Lessons in disappointment and some New Year’s resolutions

Broken your New Year’s resolutions yet? Research from the US suggests just 8% of people achieve theirs and we know that if you’re hanging onto them into February you’re doing really well. When I thought about making a list of resolutions which clinical trialists and systematic reviewers might like to follow (the cheek of it!), it looked like a welcome distraction from deciding I’m going to take up running (again), eat only healthy snacks and get 10 hours sleep a night. But I find I am coming to this with a rising sense of sadness, disappointment and, well, outrage about some of the evidence gaps. Gaps which leave people struggling with health problems, and those trying to help them, without clear guidance on which interventions might help; and, indeed, on which may make things worse.

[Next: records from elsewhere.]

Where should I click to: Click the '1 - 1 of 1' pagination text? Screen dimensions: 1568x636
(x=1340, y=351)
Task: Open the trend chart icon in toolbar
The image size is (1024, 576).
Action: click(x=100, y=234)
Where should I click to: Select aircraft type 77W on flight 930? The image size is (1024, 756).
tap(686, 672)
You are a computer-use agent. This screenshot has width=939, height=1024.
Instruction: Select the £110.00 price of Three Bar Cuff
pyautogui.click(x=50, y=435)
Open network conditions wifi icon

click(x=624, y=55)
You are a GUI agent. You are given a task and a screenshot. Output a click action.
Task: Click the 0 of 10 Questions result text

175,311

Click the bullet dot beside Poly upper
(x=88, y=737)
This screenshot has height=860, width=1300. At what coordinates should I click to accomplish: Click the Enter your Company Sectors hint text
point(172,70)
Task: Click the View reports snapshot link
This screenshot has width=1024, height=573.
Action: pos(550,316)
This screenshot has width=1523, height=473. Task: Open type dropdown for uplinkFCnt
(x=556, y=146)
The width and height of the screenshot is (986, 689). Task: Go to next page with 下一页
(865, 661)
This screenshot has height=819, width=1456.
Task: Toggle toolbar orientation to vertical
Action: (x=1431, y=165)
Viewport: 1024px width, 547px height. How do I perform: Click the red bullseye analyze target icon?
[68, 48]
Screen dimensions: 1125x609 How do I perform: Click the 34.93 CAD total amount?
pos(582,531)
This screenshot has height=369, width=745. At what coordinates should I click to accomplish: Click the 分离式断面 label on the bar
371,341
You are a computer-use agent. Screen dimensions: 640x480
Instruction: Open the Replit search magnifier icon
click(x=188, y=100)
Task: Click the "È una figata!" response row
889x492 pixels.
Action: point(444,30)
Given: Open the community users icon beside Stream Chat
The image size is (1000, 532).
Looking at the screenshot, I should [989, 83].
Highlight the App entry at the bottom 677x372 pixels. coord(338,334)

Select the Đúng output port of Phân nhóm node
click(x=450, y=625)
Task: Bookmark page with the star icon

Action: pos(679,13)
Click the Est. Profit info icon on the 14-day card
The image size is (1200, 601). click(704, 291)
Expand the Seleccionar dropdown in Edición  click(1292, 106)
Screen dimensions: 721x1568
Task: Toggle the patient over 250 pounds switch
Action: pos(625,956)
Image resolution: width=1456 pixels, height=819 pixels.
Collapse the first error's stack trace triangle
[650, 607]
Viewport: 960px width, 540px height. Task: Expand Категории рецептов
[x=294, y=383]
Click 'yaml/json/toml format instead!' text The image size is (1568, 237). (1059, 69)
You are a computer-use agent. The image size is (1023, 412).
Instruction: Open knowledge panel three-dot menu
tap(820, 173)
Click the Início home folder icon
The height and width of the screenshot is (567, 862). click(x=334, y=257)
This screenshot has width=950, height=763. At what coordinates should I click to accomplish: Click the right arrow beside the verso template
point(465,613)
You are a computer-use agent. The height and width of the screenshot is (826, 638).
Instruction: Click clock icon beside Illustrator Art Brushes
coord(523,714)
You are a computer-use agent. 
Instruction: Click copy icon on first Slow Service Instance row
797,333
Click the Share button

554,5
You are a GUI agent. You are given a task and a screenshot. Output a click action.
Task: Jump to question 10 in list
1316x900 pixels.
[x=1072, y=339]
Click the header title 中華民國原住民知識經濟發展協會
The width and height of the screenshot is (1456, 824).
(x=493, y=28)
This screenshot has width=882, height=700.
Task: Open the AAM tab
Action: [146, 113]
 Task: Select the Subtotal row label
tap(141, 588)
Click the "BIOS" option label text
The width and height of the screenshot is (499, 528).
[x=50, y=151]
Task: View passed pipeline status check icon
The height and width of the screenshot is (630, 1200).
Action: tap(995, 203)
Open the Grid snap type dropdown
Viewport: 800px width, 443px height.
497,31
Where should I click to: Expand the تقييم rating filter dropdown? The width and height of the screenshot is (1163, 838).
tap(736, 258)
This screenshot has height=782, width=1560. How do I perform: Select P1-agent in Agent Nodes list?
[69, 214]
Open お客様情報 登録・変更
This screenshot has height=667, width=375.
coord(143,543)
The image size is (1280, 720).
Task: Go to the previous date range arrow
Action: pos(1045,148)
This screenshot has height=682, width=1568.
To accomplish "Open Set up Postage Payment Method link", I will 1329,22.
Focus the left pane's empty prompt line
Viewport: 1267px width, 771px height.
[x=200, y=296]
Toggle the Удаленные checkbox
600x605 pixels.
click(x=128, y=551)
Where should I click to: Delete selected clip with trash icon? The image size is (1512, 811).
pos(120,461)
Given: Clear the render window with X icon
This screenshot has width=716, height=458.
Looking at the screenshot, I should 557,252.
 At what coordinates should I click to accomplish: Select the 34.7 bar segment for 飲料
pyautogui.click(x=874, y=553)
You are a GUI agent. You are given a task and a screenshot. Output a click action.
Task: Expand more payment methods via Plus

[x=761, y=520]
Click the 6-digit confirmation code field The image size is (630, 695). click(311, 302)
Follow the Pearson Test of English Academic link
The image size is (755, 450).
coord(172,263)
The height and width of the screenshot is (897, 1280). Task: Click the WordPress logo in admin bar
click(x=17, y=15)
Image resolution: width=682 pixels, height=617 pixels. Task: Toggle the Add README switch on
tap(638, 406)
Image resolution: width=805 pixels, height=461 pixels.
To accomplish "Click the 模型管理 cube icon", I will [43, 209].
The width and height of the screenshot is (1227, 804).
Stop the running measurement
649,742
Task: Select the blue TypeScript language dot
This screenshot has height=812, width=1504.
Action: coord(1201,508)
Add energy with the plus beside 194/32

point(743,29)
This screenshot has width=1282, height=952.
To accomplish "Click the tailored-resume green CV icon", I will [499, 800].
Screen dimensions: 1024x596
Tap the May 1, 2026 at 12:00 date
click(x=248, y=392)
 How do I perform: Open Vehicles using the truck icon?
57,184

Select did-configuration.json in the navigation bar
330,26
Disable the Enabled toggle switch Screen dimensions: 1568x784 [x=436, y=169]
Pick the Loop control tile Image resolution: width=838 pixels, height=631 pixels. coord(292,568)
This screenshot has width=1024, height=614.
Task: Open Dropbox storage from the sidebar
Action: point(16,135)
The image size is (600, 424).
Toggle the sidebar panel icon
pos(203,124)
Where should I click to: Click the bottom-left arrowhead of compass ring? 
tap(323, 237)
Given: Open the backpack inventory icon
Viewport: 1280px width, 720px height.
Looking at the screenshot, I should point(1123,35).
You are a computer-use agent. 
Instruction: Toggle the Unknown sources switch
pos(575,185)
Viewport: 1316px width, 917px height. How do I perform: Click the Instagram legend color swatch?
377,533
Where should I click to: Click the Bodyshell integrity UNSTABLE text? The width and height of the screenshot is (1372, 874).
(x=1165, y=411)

I saw the titles of several newly published or updated Cochrane reviews at the tail end of the year and thought, great, these look important. But most of them were ’empty reviews’, with no evidence at all, or fell into that all too familiar category of reviews where the reviewers were unable to come to clear conclusions because of problems with the evidence.

Pass the parcel – what no present?!

Pass the parcel – a lesson in disappointment!

Many of us will remember this game from our childhood. A parcel is handed round and when the music stops the person holding it gets to unwrap a layer of paper. The last one finds a present, but only after lots of people have had their hopes raised only to find nothing under the wrapper. It’s a bit like this with ’empty reviews’. The review team sets out to answer an important clinical question by devising complicated search strategies and using them to hunt through vast databases of clinical trials, looking for some relevant studies to include. Then find – none.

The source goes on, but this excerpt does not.